ASSIGNMENT »
For this exercise, please return exactly the line containing "Where should I" and each line after it through the end of the records, with no pictures included.

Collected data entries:
----

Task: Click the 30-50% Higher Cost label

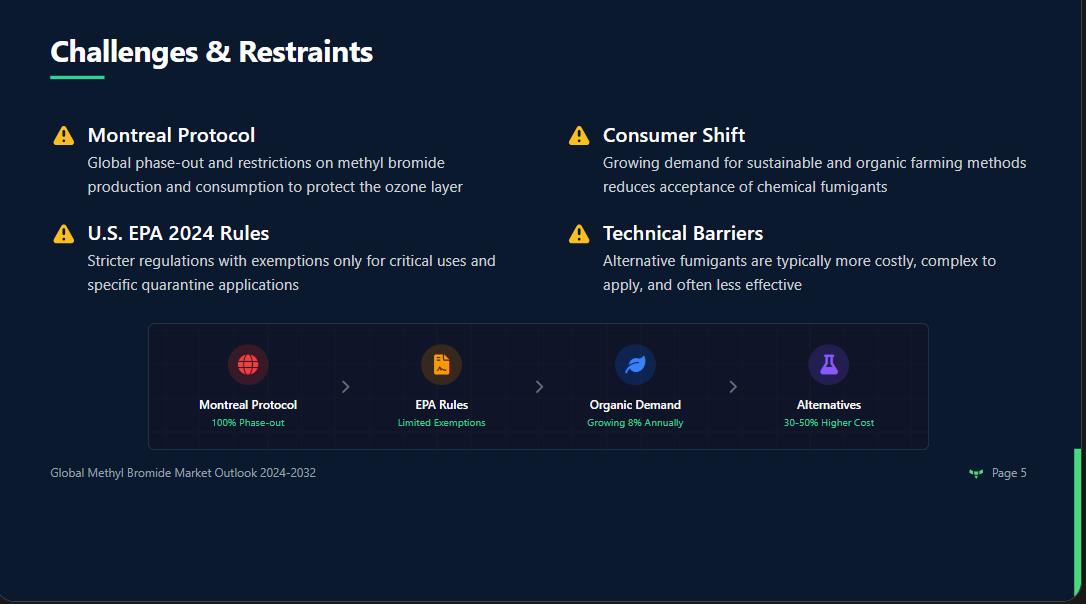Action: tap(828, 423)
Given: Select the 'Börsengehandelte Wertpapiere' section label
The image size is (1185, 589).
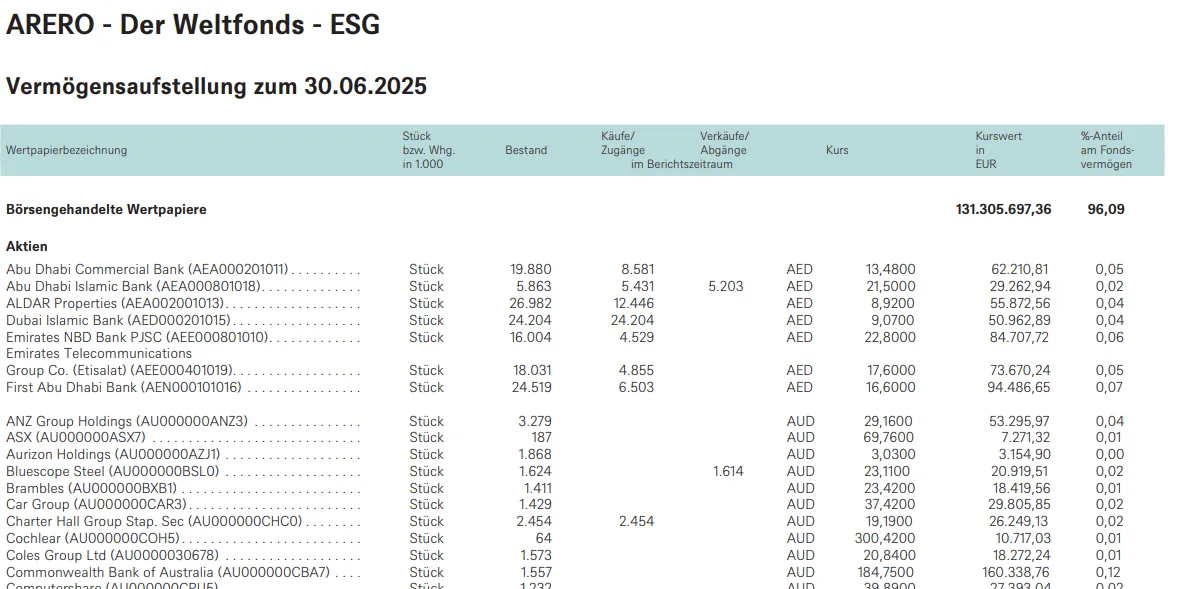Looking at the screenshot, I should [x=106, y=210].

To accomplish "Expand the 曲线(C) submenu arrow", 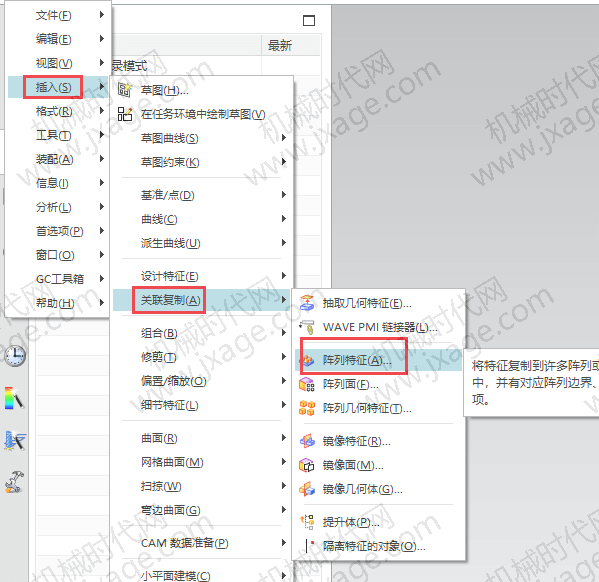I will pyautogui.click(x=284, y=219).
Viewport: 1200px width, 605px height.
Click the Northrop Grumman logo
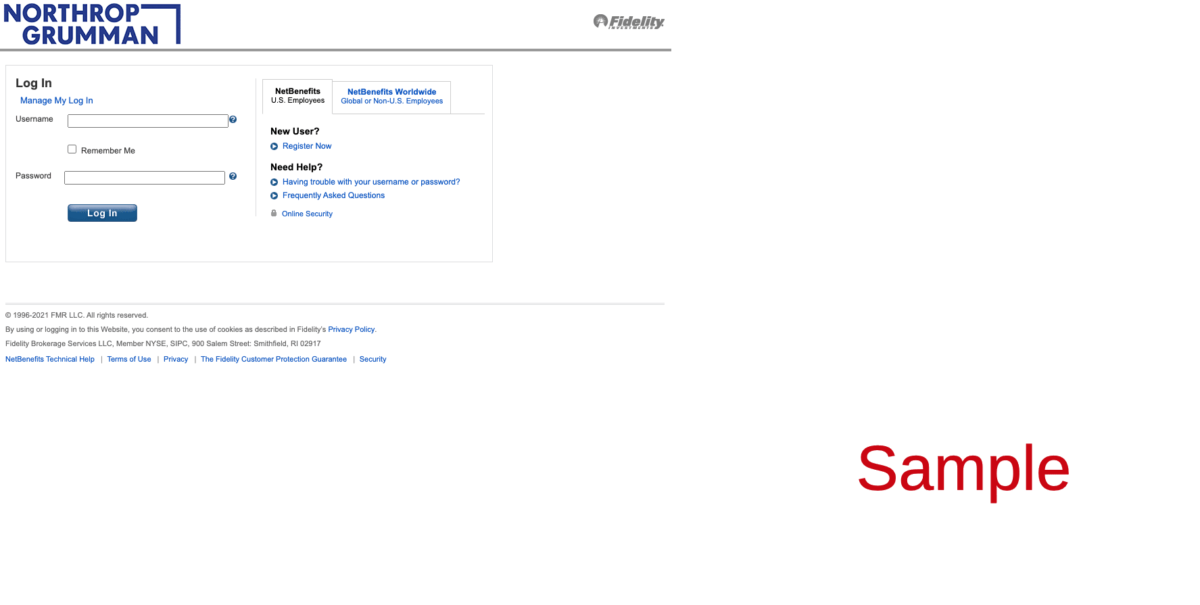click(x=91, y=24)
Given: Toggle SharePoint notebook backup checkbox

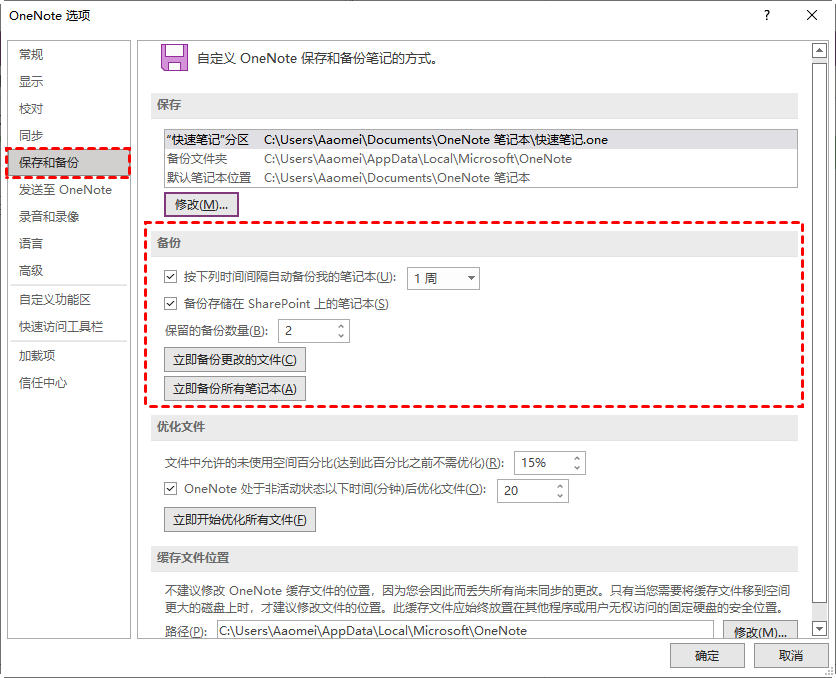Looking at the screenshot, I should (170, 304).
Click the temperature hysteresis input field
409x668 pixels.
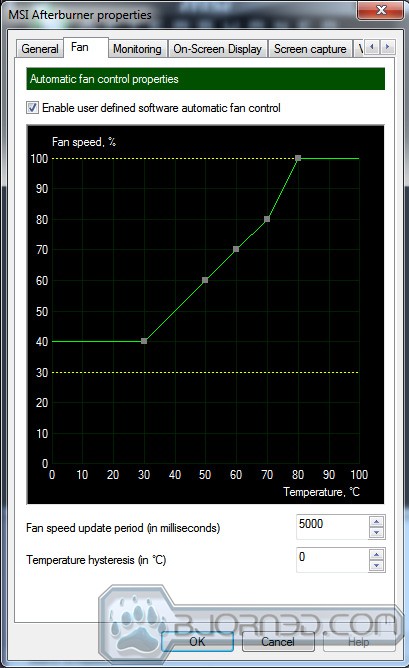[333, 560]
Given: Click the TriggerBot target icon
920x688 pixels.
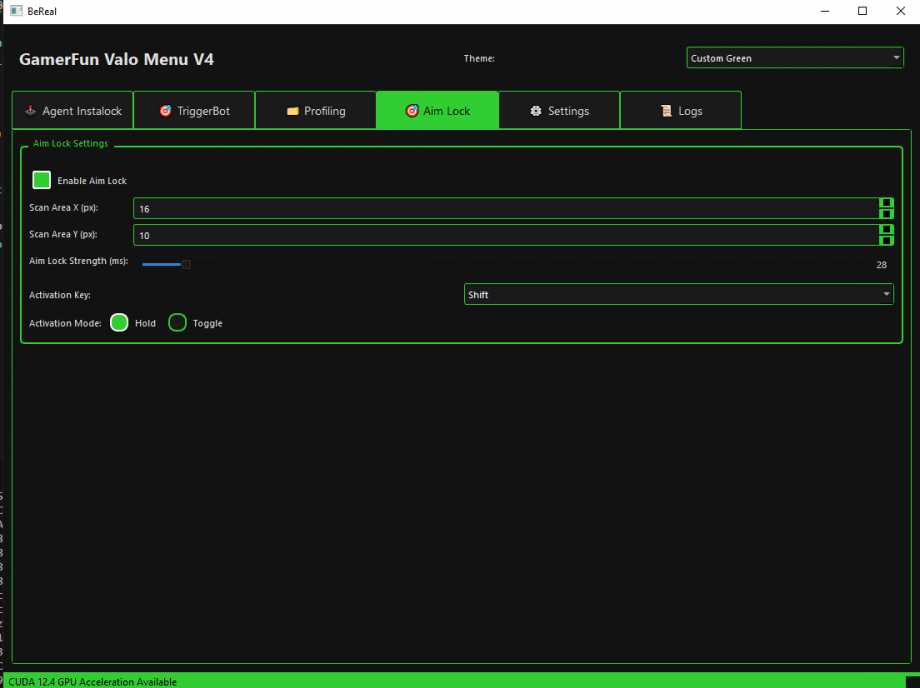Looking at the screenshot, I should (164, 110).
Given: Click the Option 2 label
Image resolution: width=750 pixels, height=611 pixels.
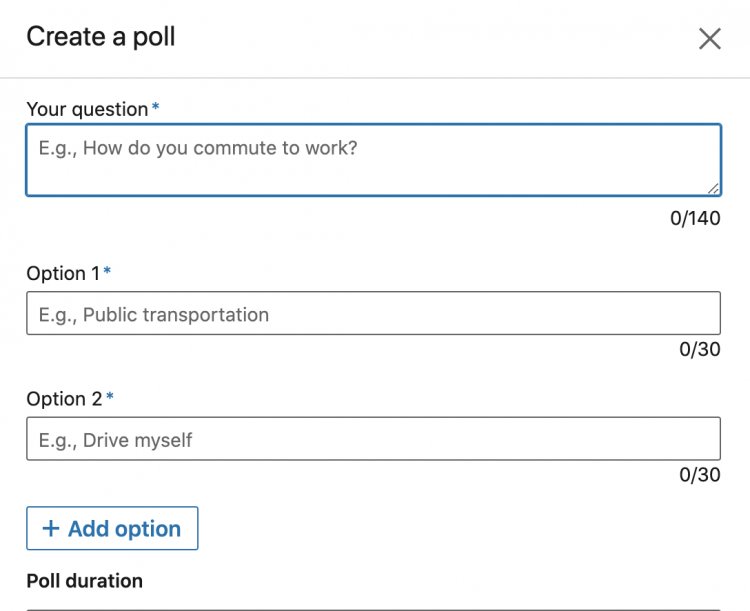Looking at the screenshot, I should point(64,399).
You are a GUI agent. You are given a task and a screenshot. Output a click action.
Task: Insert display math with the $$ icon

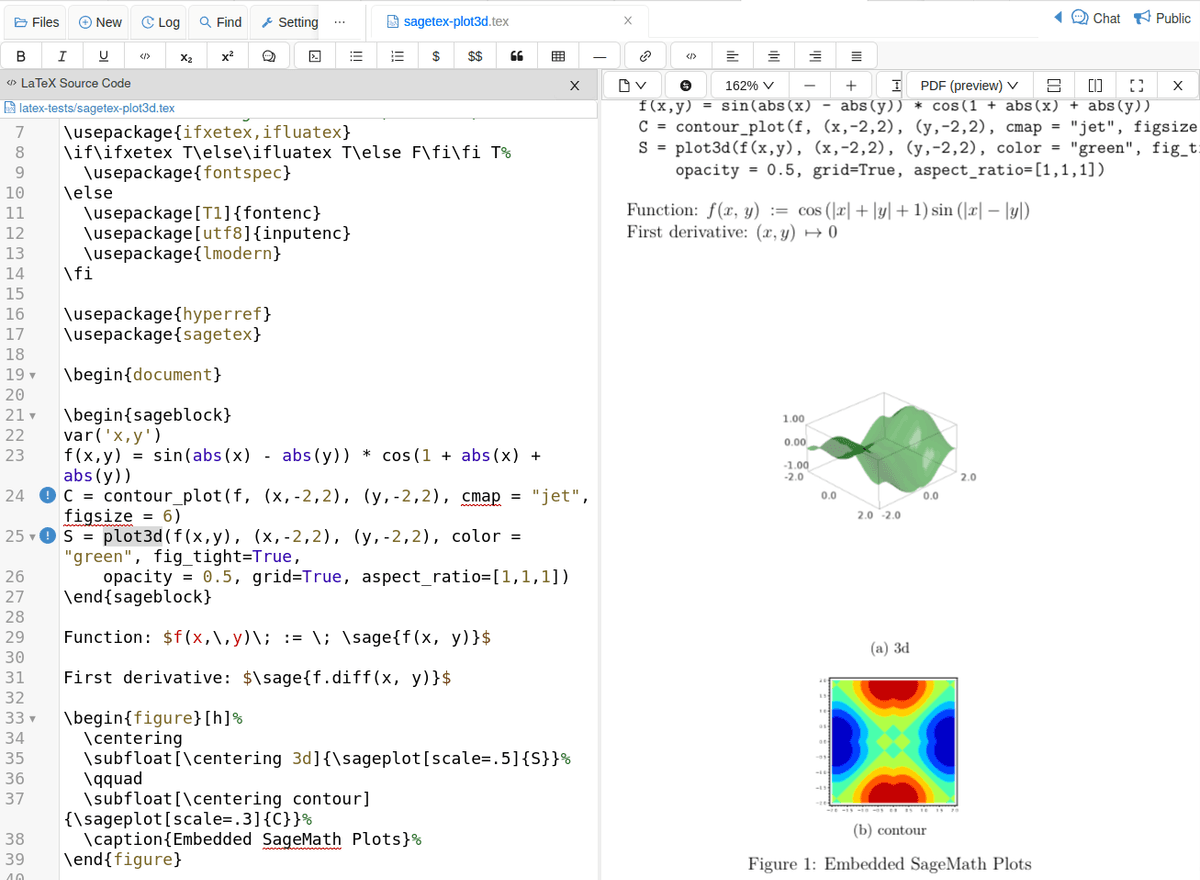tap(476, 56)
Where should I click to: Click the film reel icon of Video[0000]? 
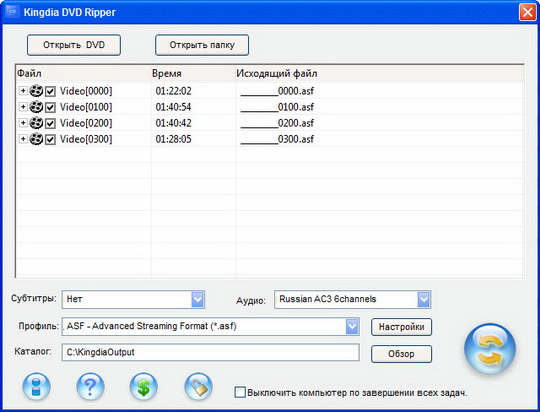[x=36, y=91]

----

RESULT OF THIS EXERCISE »
Where should I click to: Click the film reel icon of Video[0000]? 
[x=36, y=91]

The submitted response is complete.